_TASK_: From the line containing "This screenshot has width=1056, height=721." through the last line of the entries, set down every line exactly and add nothing.

Stored items from a collection
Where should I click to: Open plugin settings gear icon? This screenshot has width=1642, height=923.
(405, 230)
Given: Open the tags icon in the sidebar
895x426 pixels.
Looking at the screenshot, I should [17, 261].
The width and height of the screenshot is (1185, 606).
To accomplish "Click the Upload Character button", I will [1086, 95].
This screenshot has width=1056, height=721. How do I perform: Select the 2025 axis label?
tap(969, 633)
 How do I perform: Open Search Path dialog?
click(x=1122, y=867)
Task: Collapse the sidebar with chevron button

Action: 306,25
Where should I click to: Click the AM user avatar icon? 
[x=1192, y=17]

_WRITTEN SOLUTION_:
This screenshot has width=1056, height=721. How do I perform: Select the 2025 axis label?
tap(969, 633)
 How do I perform: Open Search Path dialog?
click(x=1122, y=867)
Task: Collapse the sidebar with chevron button

Action: 306,25
Where should I click to: Click the AM user avatar icon? 
[x=1192, y=17]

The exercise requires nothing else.